ONLY RUN THE BELOW CELL IF IN GOOGLE COLAB

1. un-comment all of the code
2. TO MAKE IT FASTER: go to Runtime > Change runtime type > Hardware accelerator > GPU
3. click run, it should print out all the packages and versions

real notebook starts beneath this cell

In [None]:

# import sys, subprocess

# try:
#     import torch
#     print("Found torch:", torch.__version__, "CUDA:", getattr(torch.version, "cuda", None))
# except Exception:
#     subprocess.check_call([
#         sys.executable, "-m", "pip", "install", "--upgrade",
#         "torch", "torchvision", "torchaudio",
#         "--index-url", "https://download.pytorch.org/whl/cu121"
#     ])

# pkgs = [
#     "transformers>=4.43.3",
#     "peft>=0.12.0",
#     "trl>=0.9.6",
#     "accelerate>=0.33.0",
#     "datasets>=2.19.0",
#     "bitsandbytes>=0.43.0",
#     "evaluate>=0.4.1",
#     "safetensors>=0.4.3",
#     "huggingface_hub>=0.23.0",
#     "sentencepiece>=0.2.0",
#     "tqdm>=4.66",
#     "pandas>=2.2",
#     "numpy>=1.26",
#     "python-dotenv>=1.0.1",
#     "google-generativeai>=0.7.0",
#     "tqdm>=4.66.3",
# ]
# subprocess.check_call([sys.executable, "-m", "pip", "install", "-q"] + pkgs)
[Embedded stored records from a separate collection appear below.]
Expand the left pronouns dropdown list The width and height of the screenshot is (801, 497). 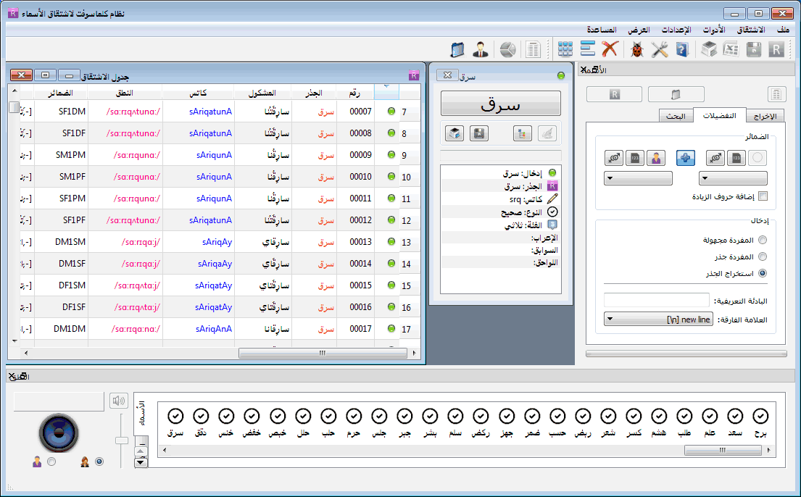click(638, 178)
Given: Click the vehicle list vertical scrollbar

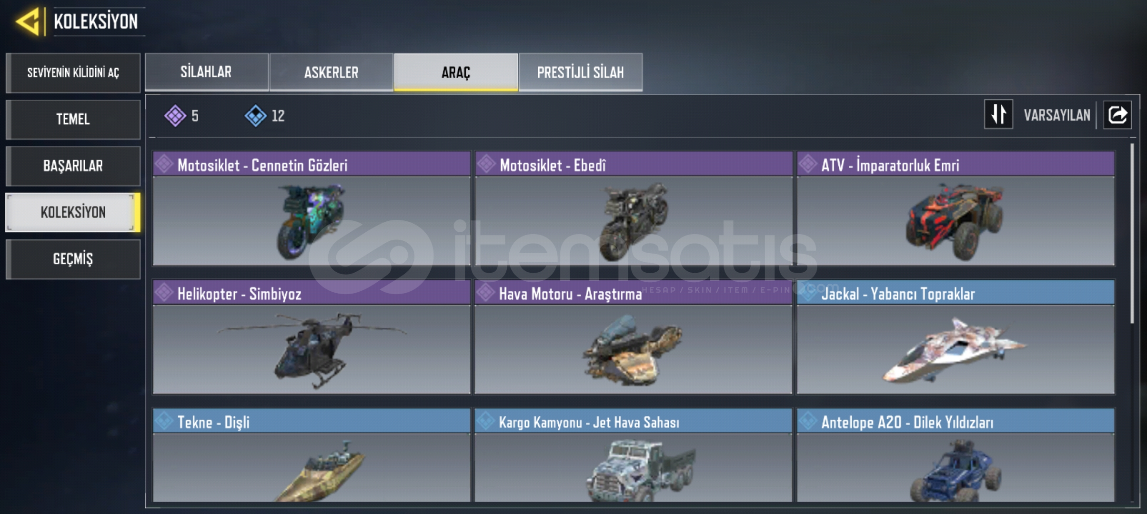Looking at the screenshot, I should tap(1132, 233).
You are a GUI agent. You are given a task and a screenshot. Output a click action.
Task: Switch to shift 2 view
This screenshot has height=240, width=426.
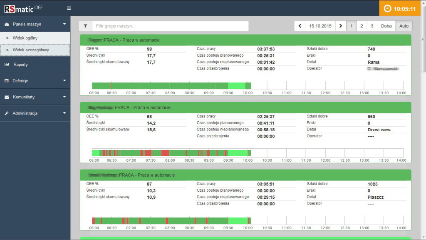(362, 26)
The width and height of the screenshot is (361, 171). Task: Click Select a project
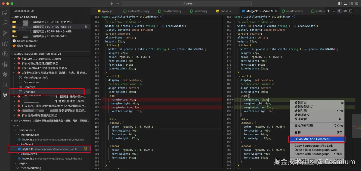point(27,41)
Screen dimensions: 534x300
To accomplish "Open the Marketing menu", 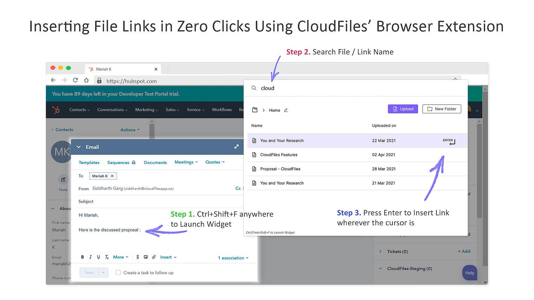I will [146, 110].
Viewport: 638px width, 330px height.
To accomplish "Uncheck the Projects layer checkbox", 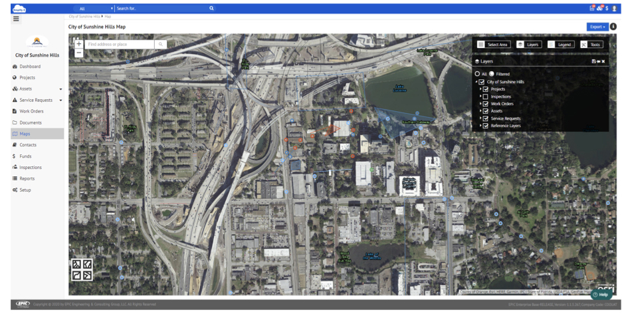I will (486, 89).
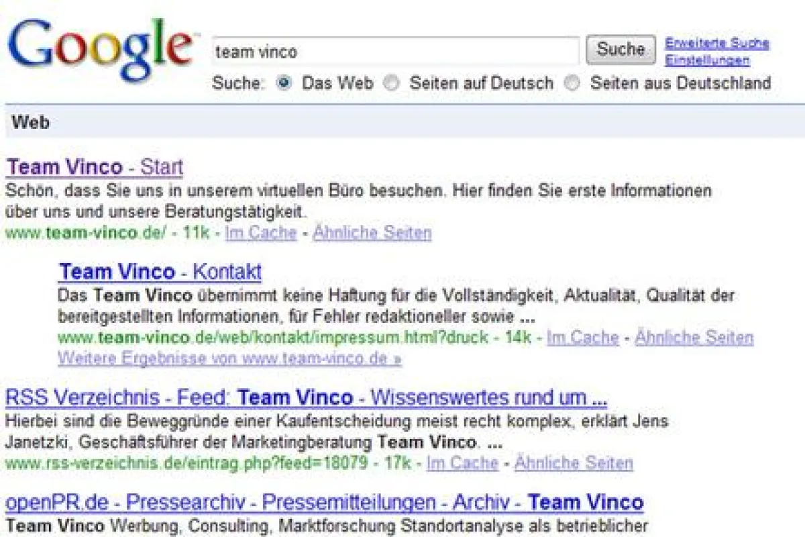View cached version of Team Vinco Start
805x537 pixels.
pyautogui.click(x=260, y=233)
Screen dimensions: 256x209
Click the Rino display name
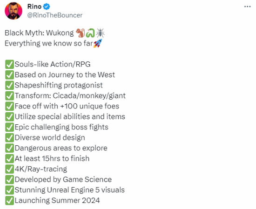click(34, 7)
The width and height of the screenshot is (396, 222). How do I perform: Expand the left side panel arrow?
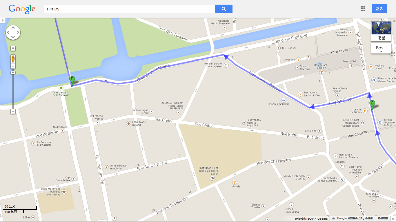[x=3, y=20]
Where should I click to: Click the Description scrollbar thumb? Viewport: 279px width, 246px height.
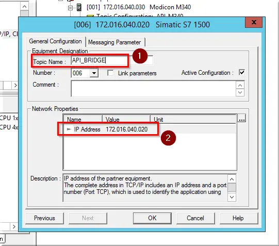[232, 188]
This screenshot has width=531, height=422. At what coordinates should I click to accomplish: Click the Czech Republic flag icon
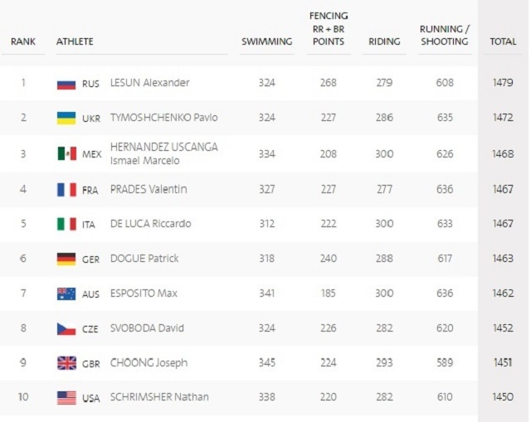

# import torch, transformers, peft, accelerate, datasets, bitsandbytes as bnb, trl
# print("torch:", torch.__version__, "cuda:", getattr(torch.version, "cuda", None))
# print("transformers:", transformers.__version__)
# print("peft:", peft.__version__)
# print("trl:", trl.__version__)
# print("accelerate:", accelerate.__version__)
# print("datasets:", datasets.__version__)
# print("bitsandbytes:", getattr(bnb, "__version__", "unknown"))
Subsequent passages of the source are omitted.